Chiude una porta, si spegne una luce. Il New Sinfony, per oltre quarant’anni un faro per gli appassionati di musica a Terni, ha chiuso definitivamente. Non è solo la fine di un negozio, è la fine di un’era. Quella delle lunghe chiacchierate tra clienti e commessi, delle scoperte musicali fatte sfogliando dischi e cassette, degli acquisti fatti con cura e passione.

New Sinfony, la morte lenta di una galleria dimenticata

Non si può ignorare lo stato in cui versa oggi la galleria del Corso. Un luogo che un tempo passato (negli anni ’80) brulicava di vita oggi è poco più di un cimitero di saracinesche abbassate. Con la chiusura di New Sinfony, si spegne l’ultimo baluardo di una tradizione ormai estinta. Quello che resta è un vuoto, un’ombra di ciò che era un tempo il cuore pulsante della città. Gli abitanti della zona, un tempo abituati a passeggiare tra vetrine luminose, oggi si trovano a camminare in un tunnel buio, dove il silenzio è rotto solo dal rimbombo dei loro passi e dal Bar del Corso che ancora resiste. 

Lucio Salvati e Nicoletta Luzzi, gli storici proprietari, si sono arresi. Non alla concorrenza, non alla mancanza di passione, ma alla cruda realtà economica. I tempi sono cambiati, e con essi le abitudini di chi la musica la consuma in altri modi. I clienti sono diventati spettatori distanti, e comprano per lo più online, così come online acquistano i biglietti dei concerti. Le vendite sono crollate, i costi sono aumentati, e mantenere aperto il negozio è diventato un lusso che non potevano più permettersi.

Ma questa chiusura non è solo una questione di numeri. È la perdita di un luogo che, per molti, era un punto di riferimento, un angolo di mondo in cui rifugiarsi. Un pezzo di storia della città che se ne va, lasciando dietro di sé un senso di vuoto e nostalgia. Le reazioni non si sono fatte attendere: i messaggi di affetto, le parole di dispiacere, sono stati tantissimi. Eppure, niente di tutto questo potrà cambiare il fatto che New Sinfony non ci sarà più.

La chiusura di New Sinfony è solo l’ultimo capitolo di una storia più grande, quella di una città che sta perdendo la sua anima commerciale. La galleria del Corso è solo uno dei tanti luoghi in cui un tempo si respirava vita e oggi si sente solo l’odore della decadenza. Se si continua così, Terni rischia di diventare una città fantasma, dove i ricordi sono l’unica cosa che resta a coloro che hanno vissuto i tempi migliori.

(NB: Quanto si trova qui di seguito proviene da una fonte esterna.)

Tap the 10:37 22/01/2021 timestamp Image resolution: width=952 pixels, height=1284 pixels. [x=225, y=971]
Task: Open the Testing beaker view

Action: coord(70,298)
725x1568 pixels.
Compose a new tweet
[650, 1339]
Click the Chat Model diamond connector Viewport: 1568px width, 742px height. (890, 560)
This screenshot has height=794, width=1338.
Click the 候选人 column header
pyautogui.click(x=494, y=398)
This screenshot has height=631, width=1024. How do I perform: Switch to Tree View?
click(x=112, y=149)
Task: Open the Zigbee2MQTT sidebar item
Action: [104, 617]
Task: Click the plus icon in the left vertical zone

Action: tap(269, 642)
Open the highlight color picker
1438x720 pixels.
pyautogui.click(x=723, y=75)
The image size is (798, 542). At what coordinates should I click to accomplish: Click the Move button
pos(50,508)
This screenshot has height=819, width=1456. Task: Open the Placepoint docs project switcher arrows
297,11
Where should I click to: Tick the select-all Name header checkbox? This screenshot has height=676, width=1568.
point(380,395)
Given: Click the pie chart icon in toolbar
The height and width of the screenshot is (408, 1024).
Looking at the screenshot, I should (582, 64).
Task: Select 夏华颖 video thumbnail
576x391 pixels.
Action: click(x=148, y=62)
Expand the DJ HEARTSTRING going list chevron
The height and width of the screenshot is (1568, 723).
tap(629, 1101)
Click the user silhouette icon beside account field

Terni, un deserto commerciale

La chiusura di New Sinfony non è solo un addio malinconico, ma un duro colpo che riflette la crisi del commercio a Terni. In una città che ha visto scomparire quasi un quinto dei suoi negozi in appena un decennio, ogni saracinesca abbassata è un pezzo di storia che si sgretola. Non è un caso isolato: sono ben 699 le attività chiuse solo nel 2023, con il centro storico che ormai sembra un museo delle occasioni perdute. Il cuore commerciale di Terni si sta lentamente svuotando, lasciando spazio a un paesaggio desolato dove a prosperare sono solo le piattaforme digitali e la precarietà del lavoro.

Il New Sinfony, che per anni ha offerto ai ternani una colonna sonora fatta di vinili e CD, ha ceduto sotto il peso di una realtà economica spietata, che ha visto crescere l’e-commerce e affondare il commercio al dettaglio tradizionale. Ma la questione non si ferma qui: dietro la chiusura di ogni negozio c’è una storia di sacrifici, lavoro sottopagato, e contratti precari che penalizzano soprattutto le donne, spina dorsale di un settore ormai in crisi.